The Tellier T.3  was a French two-seat patrol biplane flying-boat designed and built by Société Alphonse Tellier et Cie à Neuilly (Tellier) and also produced by Société Anonyme des Établissements Nieuport (Nieuport).

Design and development
Based on the earlier Tellier T.2 the T.3 was a two-bay, unequal-span biplane flying boat powered by a  Hispano-Suiza 8Ac engine in pusher configuration, with the pilot sitting ahead of the engine and the gunner/observer in the nose with a forward-facing Vickers machine gun.

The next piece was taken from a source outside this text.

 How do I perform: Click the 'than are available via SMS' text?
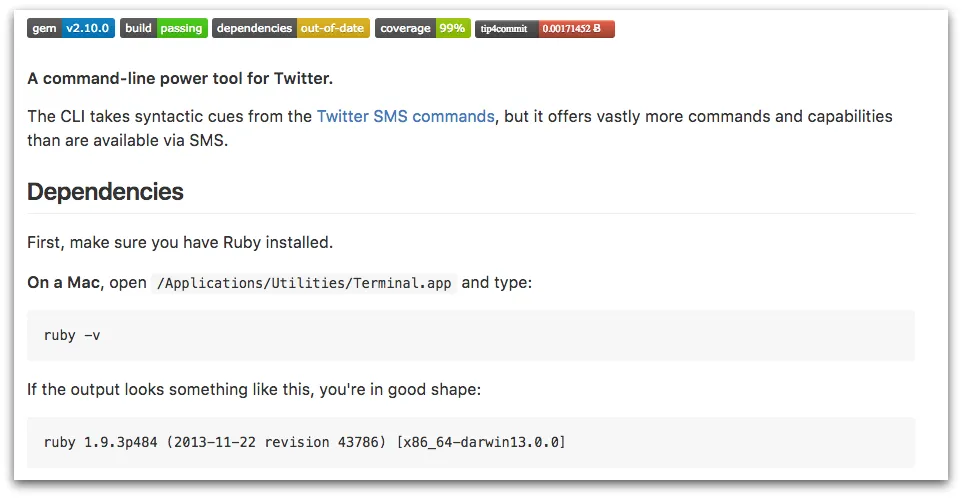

Following test flights by both the Aviation Militaire and the Aéronavale, the Aéronavale ordered ten aircraft and the British Royal Naval Air Service (RNAS) ordered two for gun and camouflage trials at the Isle of Grain. A total of 100 aircraft were built, including 47 by Nieuport, who took over the assets of Tellier.

A development of the T.3 was armed with a cannon in the nose and was designated the Tellier T.c.6. Large orders were placed, but only 55 had been built by the Armistice.

Production of two-seat Tellier T.3s was also carried out in Russia, but no aircraft were assembled. Ten Tellier T.3s were assembled from the wartime parts, in the nascent Soviet Union, at GAZ No.3 (GAZ - Gosudarstvenny Aviatsionnyy Zavod'' – state aviation plant/factory).

Variants
T.3 Production aircraft built by Tellier and Nieport; Approx 190 T.3s were built, including ten in Russia / Soviet Union.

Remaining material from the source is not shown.